La principal evolución de este programa ha sido introducir a personajes de la farándula como participantes del reality (‘Big Brother VIP’ y ‘La casa de los famosos’) así como extender las fronteras del experimento mediático-mercadológico a estructuras extra-televisivas; por ejemplo, a las plataformas digitales y dispositivos inteligentes personales y a espacios de conversación política, económica y educativa.

La producción de ‘Big Brother’ llegó a México en un momento muy singular: el mundo occidental se transformaba con grandes neoregulaciones de control público y vigilancia social tras los atentados del 11 de septiembre del 2001. En ese contexto comenzó la ‘normalización’ de que las políticas intrusivas de vigilancia aplicadas tanto por el Estado como por los gigantes tecnológicos garantizaban la paz, la libertad y la democracia.
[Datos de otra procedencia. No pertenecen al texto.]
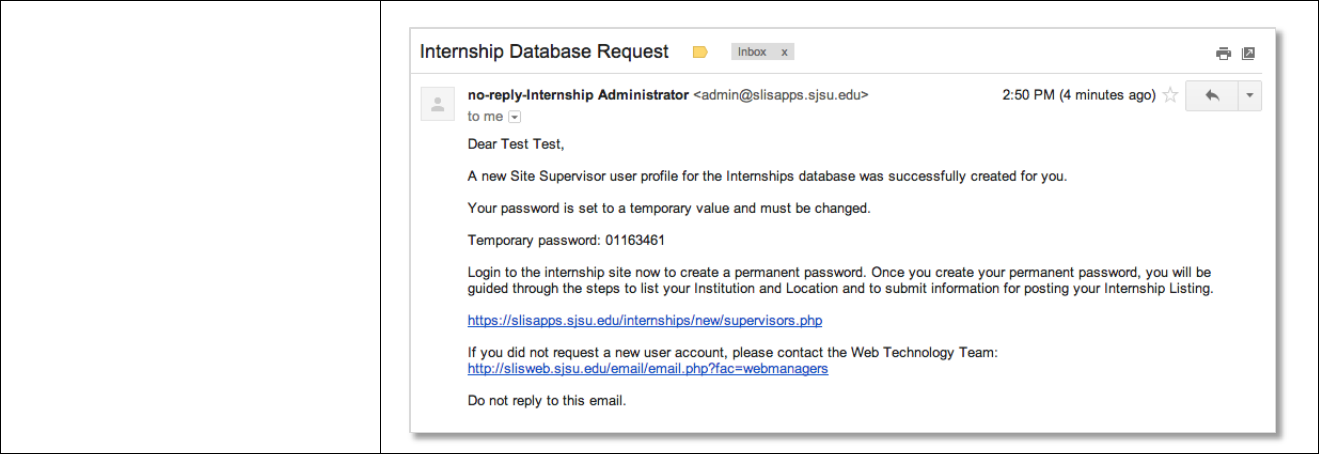This screenshot has width=1319, height=454.
Task: Print the email using printer icon
Action: coord(1222,53)
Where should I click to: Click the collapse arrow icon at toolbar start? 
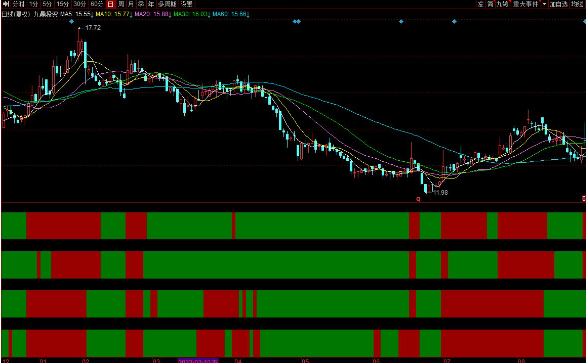pyautogui.click(x=5, y=4)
En aquel entonces las principales preocupaciones sociales sobre dicho reality eran la banalización de la vida cotidiana y la exaltación del voyeurismo mediático; pero poco a poco comenzaron a ser más relevantes las funciones de validación de lenguajes de los personajes en reclusión que desean agradar a los espectadores mientras juegan un duelo psicológico con el resto de concursantes por no ser ‘nominados’ o ‘sentenciados’.
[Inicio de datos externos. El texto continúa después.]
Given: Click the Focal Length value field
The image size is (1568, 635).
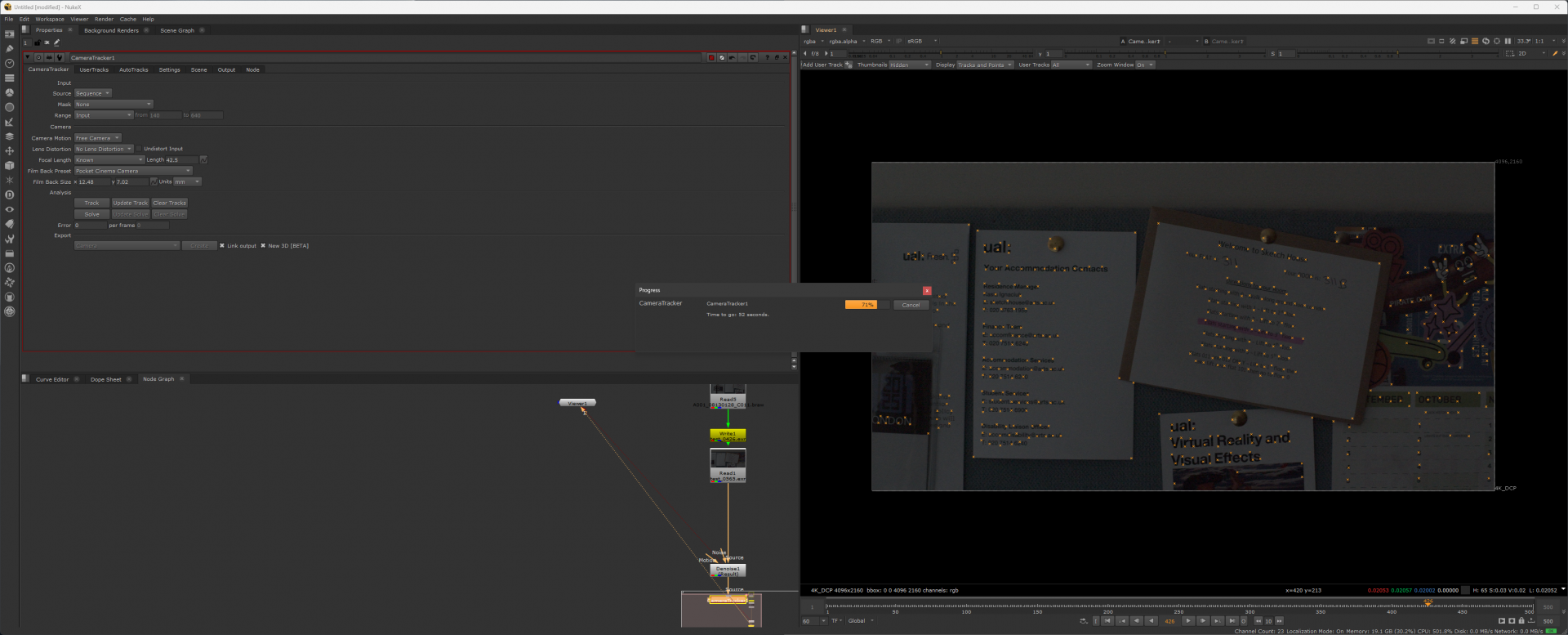Looking at the screenshot, I should [x=181, y=160].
A inicios de siglo, la audiencia promedio mexicana se escandalizaba –a veces de formas muy extrañas– del lenguaje considerado soez o lépero cuando era utilizado en productos comunicativos. Todavía hace dos décadas, durante ciertas funciones de cine mexicano, las groserías utilizadas como interjecciones provocaban risas y exclamaciones de sorpresa en el respetable; no obstante, la popularización de dichas palabras en el reality show, en el resto de contenidos televisados e incluso de otros productos que retomaban como noticia el espectáculo, retiró los tabúes sociales y normalizó su uso público.

Pero dichos lenguajes no son los únicos que rompieron la barrera normativa en todos los estratos sociales; otras formas de comunicación y estrategias discursivas (es decir, la combinación de recursos de diferente naturaleza con el objetivo de obtener un fin interaccional) también fueron redefinidas en su uso: el hedonismo, la hipersexualización, la manipulación y la transmutación de los deseos en necesidades.

Indudablemente, la utilización del cuerpo como objeto de deseo (en especial el femenino) ha sido una de esas estrategias que ha generado no pocas controversias en la conversación social; sin embargo, el reconocimiento de esta dinámica como estrategia de competencia y participación ha provocado una reacción adversa que también podría popularizarse o desregularse del miramiento social y que ha encendido alarmas de las instituciones contemporáneas de vigilancia y control de la actitud social: la violencia de género.

El problema de esto último ha sido siempre la definición de los márgenes de lo que involucra o significa la “violencia” en sí, así como de las fronteras de lo que implica el “género” (y aquello que no lo es). Por ejemplo, de la agresión verbal a la acción física pasando por las formas actitudinales de omisión que se han popularizado en las últimas décadas como abusos emocionales (ghosting, gaslighting, benching, etc.) hay distancias evidentes que, sin embargo, desean homologarse como un fenómeno único. La solicitud de que se vigile y castigue todas esas acciones como un mismo crimen se ha normalizado en gran parte de la conversación social. Sucede algo semejante respecto al uso ideologizado del ‘género’ como un argumento de superioridad jurídico y moral bajo el cual todo lo que quede fuera de éste sea reprendido, censurado o prejuzgado.

Lo cual nos orilla a preguntarnos: ¿Debería un espectáculo televisivo definir con su lenguaje y estrategias discursivas dichos criterios que posteriormente se utilizan institucionalmente para validar o censurar la vida cotidiana y el espacio público? La respuesta inmediata es negativa pero ¿y si estuviéramos equivocados?